**EXCERPTED RECORDS:**
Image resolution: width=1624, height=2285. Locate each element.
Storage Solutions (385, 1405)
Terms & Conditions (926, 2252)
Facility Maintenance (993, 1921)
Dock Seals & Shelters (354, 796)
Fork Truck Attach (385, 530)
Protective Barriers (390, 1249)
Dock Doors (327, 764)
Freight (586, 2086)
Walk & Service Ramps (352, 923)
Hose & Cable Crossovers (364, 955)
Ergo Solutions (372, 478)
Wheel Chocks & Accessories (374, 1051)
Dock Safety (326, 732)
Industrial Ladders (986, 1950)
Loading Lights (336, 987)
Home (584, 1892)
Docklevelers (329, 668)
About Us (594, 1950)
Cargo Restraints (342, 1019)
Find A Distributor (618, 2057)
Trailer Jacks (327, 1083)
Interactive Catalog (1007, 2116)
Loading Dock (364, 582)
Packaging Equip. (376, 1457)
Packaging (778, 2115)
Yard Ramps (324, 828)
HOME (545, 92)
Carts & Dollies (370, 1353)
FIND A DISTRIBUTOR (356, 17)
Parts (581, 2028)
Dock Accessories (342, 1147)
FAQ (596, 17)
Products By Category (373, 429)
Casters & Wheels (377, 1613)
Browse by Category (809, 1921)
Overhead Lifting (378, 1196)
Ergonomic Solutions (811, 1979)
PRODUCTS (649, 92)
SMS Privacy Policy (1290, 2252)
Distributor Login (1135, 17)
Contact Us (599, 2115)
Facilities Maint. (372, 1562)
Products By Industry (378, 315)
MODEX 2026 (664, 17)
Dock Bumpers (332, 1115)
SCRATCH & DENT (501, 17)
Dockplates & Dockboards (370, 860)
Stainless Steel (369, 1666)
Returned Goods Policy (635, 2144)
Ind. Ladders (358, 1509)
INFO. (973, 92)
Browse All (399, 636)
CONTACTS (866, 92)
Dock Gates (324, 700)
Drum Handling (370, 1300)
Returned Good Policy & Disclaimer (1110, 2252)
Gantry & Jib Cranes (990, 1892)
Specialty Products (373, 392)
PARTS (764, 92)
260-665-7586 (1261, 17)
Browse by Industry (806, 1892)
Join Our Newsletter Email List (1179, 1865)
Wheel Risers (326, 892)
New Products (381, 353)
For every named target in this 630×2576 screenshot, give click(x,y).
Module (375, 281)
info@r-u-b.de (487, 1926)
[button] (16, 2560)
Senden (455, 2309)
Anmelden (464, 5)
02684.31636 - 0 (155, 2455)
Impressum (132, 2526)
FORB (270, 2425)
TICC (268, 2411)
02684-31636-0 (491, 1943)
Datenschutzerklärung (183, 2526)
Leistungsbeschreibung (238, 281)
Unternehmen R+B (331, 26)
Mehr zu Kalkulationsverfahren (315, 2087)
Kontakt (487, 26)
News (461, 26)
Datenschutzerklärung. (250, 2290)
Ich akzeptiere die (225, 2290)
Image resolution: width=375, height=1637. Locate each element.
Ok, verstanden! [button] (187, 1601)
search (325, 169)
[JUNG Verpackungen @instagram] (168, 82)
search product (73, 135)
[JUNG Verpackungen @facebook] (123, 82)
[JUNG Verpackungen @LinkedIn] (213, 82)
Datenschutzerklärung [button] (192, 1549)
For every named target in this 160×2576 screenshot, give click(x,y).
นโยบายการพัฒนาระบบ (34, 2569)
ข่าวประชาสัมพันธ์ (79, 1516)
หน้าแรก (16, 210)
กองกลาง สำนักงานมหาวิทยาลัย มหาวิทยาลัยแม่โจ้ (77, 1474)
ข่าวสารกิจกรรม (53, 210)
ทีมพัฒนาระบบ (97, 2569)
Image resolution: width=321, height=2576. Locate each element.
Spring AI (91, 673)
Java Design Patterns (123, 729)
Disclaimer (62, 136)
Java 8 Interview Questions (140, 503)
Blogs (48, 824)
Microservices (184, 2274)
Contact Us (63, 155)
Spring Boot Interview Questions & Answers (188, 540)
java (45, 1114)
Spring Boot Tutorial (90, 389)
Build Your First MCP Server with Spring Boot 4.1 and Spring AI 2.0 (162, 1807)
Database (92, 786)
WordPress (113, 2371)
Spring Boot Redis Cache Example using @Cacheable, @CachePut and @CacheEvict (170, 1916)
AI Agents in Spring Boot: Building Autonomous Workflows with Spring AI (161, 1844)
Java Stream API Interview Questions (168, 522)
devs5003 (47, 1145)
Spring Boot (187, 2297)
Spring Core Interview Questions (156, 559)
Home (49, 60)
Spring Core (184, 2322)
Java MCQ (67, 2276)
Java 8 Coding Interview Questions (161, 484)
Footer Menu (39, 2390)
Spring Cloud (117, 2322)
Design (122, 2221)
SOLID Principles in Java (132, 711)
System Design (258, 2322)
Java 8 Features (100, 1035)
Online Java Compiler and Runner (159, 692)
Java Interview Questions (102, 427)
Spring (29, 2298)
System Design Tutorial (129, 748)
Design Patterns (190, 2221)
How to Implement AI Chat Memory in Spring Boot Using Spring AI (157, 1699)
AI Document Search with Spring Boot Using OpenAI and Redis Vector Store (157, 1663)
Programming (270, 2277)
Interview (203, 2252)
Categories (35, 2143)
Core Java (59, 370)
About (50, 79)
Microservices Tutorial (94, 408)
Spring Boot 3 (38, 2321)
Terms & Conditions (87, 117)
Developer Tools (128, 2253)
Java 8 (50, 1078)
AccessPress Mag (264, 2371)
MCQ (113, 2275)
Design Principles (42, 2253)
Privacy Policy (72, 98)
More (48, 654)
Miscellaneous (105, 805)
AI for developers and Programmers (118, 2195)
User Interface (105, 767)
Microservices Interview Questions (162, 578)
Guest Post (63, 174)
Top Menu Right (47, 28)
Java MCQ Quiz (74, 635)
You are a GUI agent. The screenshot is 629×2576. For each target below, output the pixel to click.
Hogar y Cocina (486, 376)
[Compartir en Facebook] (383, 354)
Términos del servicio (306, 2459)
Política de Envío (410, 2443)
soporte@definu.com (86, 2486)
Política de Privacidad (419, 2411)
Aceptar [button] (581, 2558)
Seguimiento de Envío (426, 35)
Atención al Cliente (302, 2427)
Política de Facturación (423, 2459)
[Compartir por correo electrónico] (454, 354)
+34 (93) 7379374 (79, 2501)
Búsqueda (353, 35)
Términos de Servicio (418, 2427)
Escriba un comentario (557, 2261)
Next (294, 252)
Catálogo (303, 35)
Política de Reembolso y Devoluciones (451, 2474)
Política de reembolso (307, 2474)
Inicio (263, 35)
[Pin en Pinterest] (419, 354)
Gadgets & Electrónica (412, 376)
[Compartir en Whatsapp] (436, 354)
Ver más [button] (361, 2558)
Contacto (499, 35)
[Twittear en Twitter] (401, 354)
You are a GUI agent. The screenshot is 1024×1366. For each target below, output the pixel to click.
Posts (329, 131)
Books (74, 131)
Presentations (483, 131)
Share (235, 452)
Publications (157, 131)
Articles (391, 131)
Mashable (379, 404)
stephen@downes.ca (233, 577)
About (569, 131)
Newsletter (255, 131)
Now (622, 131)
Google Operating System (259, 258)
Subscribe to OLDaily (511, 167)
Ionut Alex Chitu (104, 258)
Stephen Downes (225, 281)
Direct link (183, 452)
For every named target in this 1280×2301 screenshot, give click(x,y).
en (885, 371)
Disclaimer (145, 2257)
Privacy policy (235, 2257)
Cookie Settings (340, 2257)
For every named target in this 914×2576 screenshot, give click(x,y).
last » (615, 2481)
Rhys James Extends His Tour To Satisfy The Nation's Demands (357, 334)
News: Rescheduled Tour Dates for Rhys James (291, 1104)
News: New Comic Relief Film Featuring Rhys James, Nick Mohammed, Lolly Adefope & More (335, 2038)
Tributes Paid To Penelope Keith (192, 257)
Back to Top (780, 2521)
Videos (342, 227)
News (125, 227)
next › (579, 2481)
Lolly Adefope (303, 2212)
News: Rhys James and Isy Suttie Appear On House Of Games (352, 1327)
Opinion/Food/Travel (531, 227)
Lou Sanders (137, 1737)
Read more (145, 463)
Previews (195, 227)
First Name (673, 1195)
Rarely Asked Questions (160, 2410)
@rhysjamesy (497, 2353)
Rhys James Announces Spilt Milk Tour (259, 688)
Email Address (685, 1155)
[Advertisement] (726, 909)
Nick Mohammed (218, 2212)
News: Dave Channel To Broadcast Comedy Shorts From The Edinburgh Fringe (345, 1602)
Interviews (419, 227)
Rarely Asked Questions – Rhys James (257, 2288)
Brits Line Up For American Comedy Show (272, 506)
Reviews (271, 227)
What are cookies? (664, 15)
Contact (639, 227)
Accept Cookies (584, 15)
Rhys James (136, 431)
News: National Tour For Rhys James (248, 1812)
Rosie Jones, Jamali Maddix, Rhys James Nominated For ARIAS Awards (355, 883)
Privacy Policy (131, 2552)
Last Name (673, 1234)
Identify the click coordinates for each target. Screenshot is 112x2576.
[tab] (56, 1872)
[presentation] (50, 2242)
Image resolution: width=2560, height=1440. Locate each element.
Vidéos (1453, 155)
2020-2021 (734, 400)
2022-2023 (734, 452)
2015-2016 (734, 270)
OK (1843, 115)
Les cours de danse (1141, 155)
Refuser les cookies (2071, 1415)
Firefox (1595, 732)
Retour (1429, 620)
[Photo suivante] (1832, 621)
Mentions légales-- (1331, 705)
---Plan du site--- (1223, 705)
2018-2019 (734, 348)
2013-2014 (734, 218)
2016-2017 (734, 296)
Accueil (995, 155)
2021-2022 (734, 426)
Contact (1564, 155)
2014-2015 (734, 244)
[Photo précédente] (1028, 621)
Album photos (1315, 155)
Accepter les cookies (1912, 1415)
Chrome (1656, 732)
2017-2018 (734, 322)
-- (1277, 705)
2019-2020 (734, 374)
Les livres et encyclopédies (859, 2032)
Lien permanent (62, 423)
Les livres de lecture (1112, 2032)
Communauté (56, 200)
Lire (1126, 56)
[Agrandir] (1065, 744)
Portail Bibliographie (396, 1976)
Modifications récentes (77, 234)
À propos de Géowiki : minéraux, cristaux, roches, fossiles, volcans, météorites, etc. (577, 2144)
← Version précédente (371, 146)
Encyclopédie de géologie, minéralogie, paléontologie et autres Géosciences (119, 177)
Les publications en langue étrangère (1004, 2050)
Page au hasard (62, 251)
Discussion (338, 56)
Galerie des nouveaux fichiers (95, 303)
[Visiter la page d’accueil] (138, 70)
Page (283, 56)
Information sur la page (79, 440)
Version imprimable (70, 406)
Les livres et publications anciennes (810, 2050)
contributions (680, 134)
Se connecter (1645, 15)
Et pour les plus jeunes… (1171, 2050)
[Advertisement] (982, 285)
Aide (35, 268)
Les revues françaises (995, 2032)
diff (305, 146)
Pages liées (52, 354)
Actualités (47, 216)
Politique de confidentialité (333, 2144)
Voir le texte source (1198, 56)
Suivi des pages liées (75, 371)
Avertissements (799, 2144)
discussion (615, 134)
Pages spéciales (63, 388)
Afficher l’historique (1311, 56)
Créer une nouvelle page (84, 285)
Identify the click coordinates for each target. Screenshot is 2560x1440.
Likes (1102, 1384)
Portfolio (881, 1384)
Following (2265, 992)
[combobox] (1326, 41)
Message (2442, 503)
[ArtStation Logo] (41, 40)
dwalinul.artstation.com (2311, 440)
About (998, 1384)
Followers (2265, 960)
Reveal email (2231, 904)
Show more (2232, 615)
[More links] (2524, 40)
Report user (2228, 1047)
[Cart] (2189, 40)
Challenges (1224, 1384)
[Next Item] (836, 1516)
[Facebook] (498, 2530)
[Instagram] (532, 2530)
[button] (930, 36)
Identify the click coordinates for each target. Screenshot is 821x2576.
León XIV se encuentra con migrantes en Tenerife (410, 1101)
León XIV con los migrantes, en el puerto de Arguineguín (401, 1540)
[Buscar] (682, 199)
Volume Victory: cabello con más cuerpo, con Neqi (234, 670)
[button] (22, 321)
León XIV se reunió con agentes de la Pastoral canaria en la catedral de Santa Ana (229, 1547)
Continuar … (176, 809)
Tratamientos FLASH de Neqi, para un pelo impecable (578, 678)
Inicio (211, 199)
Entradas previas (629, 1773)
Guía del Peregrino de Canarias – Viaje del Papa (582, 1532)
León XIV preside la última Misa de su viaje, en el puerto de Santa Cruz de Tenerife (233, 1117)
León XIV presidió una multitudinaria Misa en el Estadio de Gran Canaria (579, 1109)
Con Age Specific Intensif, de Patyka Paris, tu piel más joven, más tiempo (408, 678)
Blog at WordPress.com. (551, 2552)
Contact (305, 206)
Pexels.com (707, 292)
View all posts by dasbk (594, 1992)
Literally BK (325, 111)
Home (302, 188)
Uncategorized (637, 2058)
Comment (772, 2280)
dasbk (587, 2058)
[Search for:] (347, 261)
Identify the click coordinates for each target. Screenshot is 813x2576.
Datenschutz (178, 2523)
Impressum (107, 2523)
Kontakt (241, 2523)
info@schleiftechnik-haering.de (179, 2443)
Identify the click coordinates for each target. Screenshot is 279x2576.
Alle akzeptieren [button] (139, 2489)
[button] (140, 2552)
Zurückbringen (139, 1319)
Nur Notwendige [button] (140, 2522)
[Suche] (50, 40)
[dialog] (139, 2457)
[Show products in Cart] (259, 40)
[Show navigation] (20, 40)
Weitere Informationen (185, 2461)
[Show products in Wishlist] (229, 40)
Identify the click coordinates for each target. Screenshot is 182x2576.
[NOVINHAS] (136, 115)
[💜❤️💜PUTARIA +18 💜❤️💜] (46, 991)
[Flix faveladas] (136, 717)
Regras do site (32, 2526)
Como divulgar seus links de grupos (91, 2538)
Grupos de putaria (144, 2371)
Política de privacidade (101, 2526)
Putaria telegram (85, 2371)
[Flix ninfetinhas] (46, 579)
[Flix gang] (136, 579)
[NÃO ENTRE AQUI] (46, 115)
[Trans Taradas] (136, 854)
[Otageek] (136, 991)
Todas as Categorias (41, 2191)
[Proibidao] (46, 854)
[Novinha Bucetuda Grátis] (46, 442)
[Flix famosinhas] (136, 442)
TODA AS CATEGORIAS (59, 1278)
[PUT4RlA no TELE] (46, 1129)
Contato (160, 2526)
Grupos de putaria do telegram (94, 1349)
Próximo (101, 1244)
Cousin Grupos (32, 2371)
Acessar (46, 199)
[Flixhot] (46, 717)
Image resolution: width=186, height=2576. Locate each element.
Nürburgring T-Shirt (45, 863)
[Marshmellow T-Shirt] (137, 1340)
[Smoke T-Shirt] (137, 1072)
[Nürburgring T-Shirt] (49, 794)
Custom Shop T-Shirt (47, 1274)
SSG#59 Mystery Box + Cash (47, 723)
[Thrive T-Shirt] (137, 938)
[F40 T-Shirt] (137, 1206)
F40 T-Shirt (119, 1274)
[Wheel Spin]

**ASSIGNMENT:**
For the lines above, output exactly those from the line containing "[JUNG Verpackungen @facebook] (123, 82)" through the line containing "AI for developers and Programmers (118, 2195)", and skip the others.

**EXPECTED OUTPUT:**
[JUNG Verpackungen @facebook] (123, 82)
[JUNG Verpackungen @LinkedIn] (213, 82)
Datenschutzerklärung [button] (192, 1549)
For every named target in this 160×2576 screenshot, give click(x,y).
นโยบายการพัฒนาระบบ (34, 2569)
ข่าวประชาสัมพันธ์ (79, 1516)
หน้าแรก (16, 210)
กองกลาง สำนักงานมหาวิทยาลัย มหาวิทยาลัยแม่โจ้ (77, 1474)
ข่าวสารกิจกรรม (53, 210)
ทีมพัฒนาระบบ (97, 2569)
Image resolution: width=321, height=2576. Locate each element.
Spring AI (91, 673)
Java Design Patterns (123, 729)
Disclaimer (62, 136)
Java 8 Interview Questions (140, 503)
Blogs (48, 824)
Microservices (184, 2274)
Contact Us (63, 155)
Spring Boot Interview Questions & Answers (188, 540)
java (45, 1114)
Spring Boot Tutorial (90, 389)
Build Your First MCP Server with Spring Boot 4.1 and Spring AI 2.0 (162, 1807)
Database (92, 786)
WordPress (113, 2371)
Spring Boot Redis Cache Example using @Cacheable, @CachePut and @CacheEvict (170, 1916)
AI Agents in Spring Boot: Building Autonomous Workflows with Spring AI (161, 1844)
Java Stream API Interview Questions (168, 522)
devs5003 (47, 1145)
Spring Boot (187, 2297)
Spring Core Interview Questions (156, 559)
Home (49, 60)
Spring Core (184, 2322)
Java MCQ (67, 2276)
Java 8 Coding Interview Questions (161, 484)
Footer Menu (39, 2390)
Spring Cloud (117, 2322)
Design (122, 2221)
SOLID Principles in Java (132, 711)
System Design (258, 2322)
Java 8 Features (100, 1035)
Online Java Compiler and Runner (159, 692)
Java Interview Questions (102, 427)
Spring (29, 2298)
System Design Tutorial (129, 748)
Design Patterns (190, 2221)
How to Implement AI Chat Memory in Spring Boot Using Spring AI (157, 1699)
AI Document Search with Spring Boot Using OpenAI and Redis Vector Store (157, 1663)
Programming (270, 2277)
Interview (203, 2252)
Categories (35, 2143)
Core Java (59, 370)
About (50, 79)
Microservices Tutorial (94, 408)
Spring Boot 3 (38, 2321)
Terms & Conditions (87, 117)
Developer Tools (128, 2253)
Java 8 (50, 1078)
AccessPress Mag (264, 2371)
MCQ (113, 2275)
Design Principles (42, 2253)
Privacy Policy (72, 98)
More (48, 654)
Miscellaneous (105, 805)
AI for developers and Programmers (118, 2195)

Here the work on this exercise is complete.